-- READING PASSAGE start --

Home » 6 Disney Parks Classics The Muppets Should Visit Next…

6 Disney Parks Classics The Muppets Should Visit Next…

The Muppets and Disney feel like a match made in Heaven. At least, that’s how their creator – Jim Henson – must’ve seen things when he began the process of selling his beloved troupe of puppets to the company in 1990! Even back then, Disney Imagineers ran rampant with ideas for how Kermit, Piggy, Gonzo, Fozzie, Rizzo, Rowlf, and hundreds of other weirdos could make their way into Disney Parks via a never-built Possibilityland: Muppet Studios! But of course, Jim Henson’s unexpected death that year froze the partnership for good… 

It wasn’t until 2004 that Disney finally acquired The Muppets – a bucket list item for then-CEO Michael Eisner months before he stepped out of the company. Unfortunately, that acquisition was pretty quickly overshadowed by Pixar, Marvel, and Star Wars, leaving the old-fashioned Muppets mired in the middle of a rapidly-inflating entertainment company’s IP-obsessed era. Films and television shows starring the troupe were met with various levels of critical and financial success, but even still, it was clear that Disney just wasn’t quite sure what role the Muppets played in the modern world… 

Muppets Haunted Mansion appears to have been the kind of spark the Muppets deserve: a delightful (if niche) television-length Disney+ special that finally embraces Disney’s ownership of the brand by plopping Gonzo and Pepe into the middle of a beloved Disney ride. Drawing deep from the lore of both the attraction and the characters, Muppets Haunted Mansion was warmly received, even if it clearly lacked the budget and scope of a big-screen feature. And that got us to thinking… What other crossovers with Disney Parks classics might become the Muppets’ next big streaming hit? Here are a few of our ideas… but what other rides would you like to see adapted into Muppet specials?

-- READING PASSAGE end --
-- INFORMATION PROVIDED start --

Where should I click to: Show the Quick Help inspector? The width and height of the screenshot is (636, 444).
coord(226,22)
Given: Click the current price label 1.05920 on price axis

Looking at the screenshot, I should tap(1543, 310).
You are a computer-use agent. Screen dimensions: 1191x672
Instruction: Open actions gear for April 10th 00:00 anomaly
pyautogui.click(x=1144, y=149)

-- INFORMATION PROVIDED end --
-- INFORMATION PROVIDED start --

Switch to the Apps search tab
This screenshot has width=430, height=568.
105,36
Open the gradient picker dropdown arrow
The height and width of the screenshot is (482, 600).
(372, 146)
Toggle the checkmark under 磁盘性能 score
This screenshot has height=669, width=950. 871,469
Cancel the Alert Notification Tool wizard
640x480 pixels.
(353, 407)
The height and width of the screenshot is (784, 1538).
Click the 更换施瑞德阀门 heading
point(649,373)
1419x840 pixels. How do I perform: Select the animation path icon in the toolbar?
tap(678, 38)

-- INFORMATION PROVIDED end --

EXERCISE GOAL
According to the article on the Muppets and Disney Parks, in what year did Disney finally acquire The Muppets?

SOLUTION
2004